__REQUIRED WORK__.
Reproduce the abstract below on the antimalarial effects of a DHEA analogue in full, word for word.

__SOURCE TEXT__.
------------------------------------

Volume 63, Issue 5
  • ISSN: 0002-9637
  • E-ISSN: 1476-1645


Dehydroepiandrosterone (DHEA) and its analogue, 16alpha-bromoepiandrosterone (alpha-epi-Br), may have activity against viral and parasitic infections, including human immunodeficiency virus (HIV) and Cryptosporidium parvum. Therefore, we evaluated its antimalarial effects on Plasmodium falciparum and Plasmodium berghei. In vitro, chloroquine (CQ)-sensitive and resistant strains of P. falciparum parasitized red blood cells were incubated with escalating doses of alpha-epi-Br or CQ. In vivo, 62 rats were infected with P. berghei and treated with CQ or alpha-epi-Br. At the highest doses tested against a CQ-sensitive strain, parasitemias decreased from 25.4% in the saline control group to 4.3% and 4.8% in the alpha-epi-Br and CQ groups, respectively (P < 0.05). Against two CQ-resistant strains, parasitemias decreased from 22.3-28.8% and 24.8-30% in the CQ and saline groups, respectively, to 2.5-2.7% in the alpha-epi-Br groups (P = 0.003). In vivo, on Day 4, parasitemias decreased from 23% in the saline group to 9-12% and 12% in the in alpha-epi-Br and CQ groups, respectively (P < 0.05). These data demonstrate that alpha-epi-Br shows activity against CQ-sensitive and resistant strains of P. falciparum in vitro. At the doses tested against P. berghei in vivo in rats, alpha-epi-Br is comparable to CQ.

------------------------------------

__PROVIDED INFORMATION__.
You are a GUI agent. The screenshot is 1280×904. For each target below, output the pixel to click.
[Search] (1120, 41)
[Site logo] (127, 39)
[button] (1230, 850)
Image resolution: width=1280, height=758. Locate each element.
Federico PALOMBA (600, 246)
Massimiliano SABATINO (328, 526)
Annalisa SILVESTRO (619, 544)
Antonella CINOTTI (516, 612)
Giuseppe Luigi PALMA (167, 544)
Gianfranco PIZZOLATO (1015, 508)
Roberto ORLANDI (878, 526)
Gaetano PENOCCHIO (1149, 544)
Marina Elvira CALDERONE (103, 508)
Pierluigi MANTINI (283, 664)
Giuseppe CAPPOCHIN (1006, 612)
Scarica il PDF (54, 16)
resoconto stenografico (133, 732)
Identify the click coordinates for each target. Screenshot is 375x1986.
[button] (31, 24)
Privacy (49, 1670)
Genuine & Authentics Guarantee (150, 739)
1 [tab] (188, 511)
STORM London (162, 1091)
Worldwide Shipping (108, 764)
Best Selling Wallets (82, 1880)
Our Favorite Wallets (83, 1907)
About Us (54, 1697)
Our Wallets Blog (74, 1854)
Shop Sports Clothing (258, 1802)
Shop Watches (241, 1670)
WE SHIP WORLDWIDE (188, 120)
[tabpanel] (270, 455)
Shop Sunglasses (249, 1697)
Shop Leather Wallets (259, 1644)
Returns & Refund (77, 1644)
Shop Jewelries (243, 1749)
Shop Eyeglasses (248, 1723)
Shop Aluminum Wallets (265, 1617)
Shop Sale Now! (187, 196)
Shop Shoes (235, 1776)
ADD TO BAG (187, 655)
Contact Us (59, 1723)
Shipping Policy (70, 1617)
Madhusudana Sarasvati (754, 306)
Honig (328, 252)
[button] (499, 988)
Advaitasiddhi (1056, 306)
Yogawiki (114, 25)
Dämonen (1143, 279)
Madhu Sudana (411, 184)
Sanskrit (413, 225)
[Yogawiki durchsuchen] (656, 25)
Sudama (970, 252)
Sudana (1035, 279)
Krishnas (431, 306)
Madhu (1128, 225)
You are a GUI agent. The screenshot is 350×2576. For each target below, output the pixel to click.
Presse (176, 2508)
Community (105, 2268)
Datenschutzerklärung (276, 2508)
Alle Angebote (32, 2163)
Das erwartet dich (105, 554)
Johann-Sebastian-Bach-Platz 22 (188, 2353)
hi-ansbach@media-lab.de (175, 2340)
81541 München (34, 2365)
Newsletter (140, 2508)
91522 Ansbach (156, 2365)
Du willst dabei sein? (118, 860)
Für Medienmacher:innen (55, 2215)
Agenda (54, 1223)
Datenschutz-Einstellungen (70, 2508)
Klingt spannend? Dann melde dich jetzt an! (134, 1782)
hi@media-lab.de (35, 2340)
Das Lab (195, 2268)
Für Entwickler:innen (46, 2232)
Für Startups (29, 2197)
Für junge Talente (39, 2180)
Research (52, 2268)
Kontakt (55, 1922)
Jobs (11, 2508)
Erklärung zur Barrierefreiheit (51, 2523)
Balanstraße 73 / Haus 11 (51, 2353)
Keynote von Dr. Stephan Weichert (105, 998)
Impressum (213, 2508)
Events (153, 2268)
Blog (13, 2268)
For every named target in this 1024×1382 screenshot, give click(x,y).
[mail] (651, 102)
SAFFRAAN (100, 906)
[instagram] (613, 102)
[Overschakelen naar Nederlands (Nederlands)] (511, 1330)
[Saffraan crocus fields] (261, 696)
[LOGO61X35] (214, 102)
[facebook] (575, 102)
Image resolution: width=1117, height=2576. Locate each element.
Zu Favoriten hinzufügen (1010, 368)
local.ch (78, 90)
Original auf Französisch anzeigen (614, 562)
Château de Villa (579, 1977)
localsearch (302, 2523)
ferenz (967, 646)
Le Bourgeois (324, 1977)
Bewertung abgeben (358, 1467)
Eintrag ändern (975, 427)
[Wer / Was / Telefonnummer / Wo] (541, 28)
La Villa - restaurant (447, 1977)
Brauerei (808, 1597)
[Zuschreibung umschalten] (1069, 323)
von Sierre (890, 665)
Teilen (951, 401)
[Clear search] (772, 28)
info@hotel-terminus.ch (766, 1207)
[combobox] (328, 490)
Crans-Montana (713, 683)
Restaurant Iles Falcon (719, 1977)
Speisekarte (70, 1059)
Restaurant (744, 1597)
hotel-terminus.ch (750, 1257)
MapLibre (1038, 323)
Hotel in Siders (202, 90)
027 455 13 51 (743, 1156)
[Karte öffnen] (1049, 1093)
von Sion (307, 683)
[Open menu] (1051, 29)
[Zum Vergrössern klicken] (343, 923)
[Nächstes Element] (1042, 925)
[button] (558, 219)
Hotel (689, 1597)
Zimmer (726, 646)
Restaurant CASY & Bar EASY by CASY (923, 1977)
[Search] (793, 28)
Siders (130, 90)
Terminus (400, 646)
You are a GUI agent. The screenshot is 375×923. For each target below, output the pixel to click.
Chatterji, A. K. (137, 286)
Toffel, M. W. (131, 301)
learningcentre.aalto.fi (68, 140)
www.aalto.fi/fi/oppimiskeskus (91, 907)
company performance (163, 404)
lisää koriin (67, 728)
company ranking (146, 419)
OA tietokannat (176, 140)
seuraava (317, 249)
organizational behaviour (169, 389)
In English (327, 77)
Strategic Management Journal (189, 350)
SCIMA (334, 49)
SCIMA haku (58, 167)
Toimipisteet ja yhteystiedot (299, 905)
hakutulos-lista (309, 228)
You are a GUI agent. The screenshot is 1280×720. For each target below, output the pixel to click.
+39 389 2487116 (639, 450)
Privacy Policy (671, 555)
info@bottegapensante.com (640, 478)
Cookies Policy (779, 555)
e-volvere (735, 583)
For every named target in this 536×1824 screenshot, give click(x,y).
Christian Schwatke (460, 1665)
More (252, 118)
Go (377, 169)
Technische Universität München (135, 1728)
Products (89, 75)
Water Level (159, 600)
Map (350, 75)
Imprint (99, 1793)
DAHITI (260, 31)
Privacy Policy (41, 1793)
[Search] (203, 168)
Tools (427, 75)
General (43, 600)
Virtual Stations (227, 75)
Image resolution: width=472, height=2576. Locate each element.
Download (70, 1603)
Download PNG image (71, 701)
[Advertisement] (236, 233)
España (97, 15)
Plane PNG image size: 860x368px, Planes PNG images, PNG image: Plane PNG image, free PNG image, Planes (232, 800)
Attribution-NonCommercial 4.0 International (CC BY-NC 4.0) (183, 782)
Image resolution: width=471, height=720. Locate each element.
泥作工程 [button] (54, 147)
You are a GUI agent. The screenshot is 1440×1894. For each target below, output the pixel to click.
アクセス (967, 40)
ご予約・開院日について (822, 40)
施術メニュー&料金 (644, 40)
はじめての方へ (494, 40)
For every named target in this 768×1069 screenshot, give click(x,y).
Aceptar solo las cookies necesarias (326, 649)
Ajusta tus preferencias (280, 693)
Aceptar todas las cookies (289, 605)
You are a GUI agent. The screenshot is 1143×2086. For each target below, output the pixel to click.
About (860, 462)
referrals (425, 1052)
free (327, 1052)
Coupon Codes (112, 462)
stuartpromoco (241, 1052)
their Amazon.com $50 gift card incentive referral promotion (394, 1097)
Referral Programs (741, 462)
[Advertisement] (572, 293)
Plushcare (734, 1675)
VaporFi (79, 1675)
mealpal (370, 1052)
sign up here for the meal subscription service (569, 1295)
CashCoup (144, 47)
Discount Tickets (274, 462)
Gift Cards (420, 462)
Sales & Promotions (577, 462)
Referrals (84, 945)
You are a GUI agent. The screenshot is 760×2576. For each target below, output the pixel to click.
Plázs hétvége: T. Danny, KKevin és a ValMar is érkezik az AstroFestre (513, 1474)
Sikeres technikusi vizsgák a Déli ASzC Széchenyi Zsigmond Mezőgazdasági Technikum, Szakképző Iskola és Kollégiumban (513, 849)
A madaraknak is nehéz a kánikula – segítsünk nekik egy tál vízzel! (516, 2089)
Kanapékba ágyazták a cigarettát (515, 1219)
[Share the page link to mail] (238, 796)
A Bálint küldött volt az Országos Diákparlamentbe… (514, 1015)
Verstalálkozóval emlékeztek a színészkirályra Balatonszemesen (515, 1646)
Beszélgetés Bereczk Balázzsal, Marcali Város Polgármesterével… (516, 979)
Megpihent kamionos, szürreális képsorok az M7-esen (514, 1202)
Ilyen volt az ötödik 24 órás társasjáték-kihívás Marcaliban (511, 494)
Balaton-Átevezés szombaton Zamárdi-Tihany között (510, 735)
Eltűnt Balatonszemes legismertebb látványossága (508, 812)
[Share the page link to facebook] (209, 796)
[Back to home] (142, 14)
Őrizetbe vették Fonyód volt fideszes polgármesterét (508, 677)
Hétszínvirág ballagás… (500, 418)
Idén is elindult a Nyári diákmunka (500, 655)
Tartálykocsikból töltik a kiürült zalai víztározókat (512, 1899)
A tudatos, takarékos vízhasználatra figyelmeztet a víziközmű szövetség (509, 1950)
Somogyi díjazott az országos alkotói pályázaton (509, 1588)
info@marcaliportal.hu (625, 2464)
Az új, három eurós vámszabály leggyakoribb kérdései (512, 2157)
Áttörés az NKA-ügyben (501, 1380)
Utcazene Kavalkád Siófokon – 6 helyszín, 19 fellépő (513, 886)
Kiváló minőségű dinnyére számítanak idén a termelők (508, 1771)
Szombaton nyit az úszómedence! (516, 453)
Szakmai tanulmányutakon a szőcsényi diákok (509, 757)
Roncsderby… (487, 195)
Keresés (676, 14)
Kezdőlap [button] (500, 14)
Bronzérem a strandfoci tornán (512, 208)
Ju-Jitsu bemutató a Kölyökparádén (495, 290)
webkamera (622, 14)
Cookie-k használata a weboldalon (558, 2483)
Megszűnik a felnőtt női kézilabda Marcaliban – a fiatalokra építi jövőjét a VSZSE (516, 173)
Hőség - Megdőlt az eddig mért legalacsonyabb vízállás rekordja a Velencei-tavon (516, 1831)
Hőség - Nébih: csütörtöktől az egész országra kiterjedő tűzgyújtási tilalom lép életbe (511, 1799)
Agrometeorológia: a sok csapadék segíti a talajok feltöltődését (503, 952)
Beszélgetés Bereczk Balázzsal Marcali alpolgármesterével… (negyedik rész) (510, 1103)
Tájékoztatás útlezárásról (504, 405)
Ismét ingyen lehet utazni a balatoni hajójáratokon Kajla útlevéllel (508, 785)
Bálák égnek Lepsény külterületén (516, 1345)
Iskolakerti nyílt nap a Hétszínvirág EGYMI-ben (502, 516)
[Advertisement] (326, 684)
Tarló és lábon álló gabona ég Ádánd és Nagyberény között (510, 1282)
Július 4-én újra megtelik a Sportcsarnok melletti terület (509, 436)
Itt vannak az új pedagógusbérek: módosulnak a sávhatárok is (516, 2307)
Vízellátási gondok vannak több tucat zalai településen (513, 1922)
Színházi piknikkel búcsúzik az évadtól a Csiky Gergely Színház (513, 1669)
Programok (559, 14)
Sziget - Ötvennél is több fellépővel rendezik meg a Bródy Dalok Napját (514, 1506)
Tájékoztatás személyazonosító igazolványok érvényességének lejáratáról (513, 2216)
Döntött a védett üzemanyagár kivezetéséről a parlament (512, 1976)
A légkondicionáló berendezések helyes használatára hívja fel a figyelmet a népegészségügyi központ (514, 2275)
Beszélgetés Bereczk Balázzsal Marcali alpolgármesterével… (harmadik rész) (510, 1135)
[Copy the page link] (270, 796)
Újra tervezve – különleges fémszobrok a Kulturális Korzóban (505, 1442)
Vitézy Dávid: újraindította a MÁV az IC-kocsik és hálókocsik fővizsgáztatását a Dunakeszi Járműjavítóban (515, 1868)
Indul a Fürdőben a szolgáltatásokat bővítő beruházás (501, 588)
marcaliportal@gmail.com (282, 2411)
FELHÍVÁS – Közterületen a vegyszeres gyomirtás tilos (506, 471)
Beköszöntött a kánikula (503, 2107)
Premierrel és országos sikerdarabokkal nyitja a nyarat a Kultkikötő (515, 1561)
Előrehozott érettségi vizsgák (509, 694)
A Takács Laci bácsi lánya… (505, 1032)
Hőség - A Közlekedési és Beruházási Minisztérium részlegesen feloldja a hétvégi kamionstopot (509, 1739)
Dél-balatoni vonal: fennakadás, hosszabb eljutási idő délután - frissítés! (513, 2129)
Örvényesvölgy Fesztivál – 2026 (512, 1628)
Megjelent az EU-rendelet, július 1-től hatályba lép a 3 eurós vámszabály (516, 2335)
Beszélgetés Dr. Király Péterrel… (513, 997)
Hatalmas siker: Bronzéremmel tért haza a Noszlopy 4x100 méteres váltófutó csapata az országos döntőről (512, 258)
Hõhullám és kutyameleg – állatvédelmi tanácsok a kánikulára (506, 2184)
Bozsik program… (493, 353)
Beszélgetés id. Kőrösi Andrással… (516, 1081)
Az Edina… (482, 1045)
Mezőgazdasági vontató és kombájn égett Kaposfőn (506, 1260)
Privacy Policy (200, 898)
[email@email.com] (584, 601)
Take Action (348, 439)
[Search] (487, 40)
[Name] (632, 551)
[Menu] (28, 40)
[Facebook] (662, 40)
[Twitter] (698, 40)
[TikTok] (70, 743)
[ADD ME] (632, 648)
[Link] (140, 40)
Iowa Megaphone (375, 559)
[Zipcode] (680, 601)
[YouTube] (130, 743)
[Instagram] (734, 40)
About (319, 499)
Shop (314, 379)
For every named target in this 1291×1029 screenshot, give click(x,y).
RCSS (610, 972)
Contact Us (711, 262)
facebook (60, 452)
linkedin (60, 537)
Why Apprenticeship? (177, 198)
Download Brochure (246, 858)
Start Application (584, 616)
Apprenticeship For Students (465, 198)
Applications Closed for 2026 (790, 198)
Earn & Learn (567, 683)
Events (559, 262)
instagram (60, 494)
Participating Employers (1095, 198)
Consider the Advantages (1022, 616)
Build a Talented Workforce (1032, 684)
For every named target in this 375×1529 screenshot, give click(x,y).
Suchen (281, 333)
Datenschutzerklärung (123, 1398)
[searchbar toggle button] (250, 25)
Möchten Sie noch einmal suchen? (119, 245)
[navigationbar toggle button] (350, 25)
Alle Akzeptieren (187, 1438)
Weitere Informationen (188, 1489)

------------------------------------

__WRITTEN SOLUTION__.
Volume 63, Issue 5
  • ISSN: 0002-9637
  • E-ISSN: 1476-1645


Dehydroepiandrosterone (DHEA) and its analogue, 16alpha-bromoepiandrosterone (alpha-epi-Br), may have activity against viral and parasitic infections, including human immunodeficiency virus (HIV) and Cryptosporidium parvum. Therefore, we evaluated its antimalarial effects on Plasmodium falciparum and Plasmodium berghei. In vitro, chloroquine (CQ)-sensitive and resistant strains of P. falciparum parasitized red blood cells were incubated with escalating doses of alpha-epi-Br or CQ. In vivo, 62 rats were infected with P. berghei and treated with CQ or alpha-epi-Br. At the highest doses tested against a CQ-sensitive strain, parasitemias decreased from 25.4% in the saline control group to 4.3% and 4.8% in the alpha-epi-Br and CQ groups, respectively (P < 0.05). Against two CQ-resistant strains, parasitemias decreased from 22.3-28.8% and 24.8-30% in the CQ and saline groups, respectively, to 2.5-2.7% in the alpha-epi-Br groups (P = 0.003). In vivo, on Day 4, parasitemias decreased from 23% in the saline group to 9-12% and 12% in the in alpha-epi-Br and CQ groups, respectively (P < 0.05). These data demonstrate that alpha-epi-Br shows activity against CQ-sensitive and resistant strains of P. falciparum in vitro. At the doses tested against P. berghei in vivo in rats, alpha-epi-Br is comparable to CQ.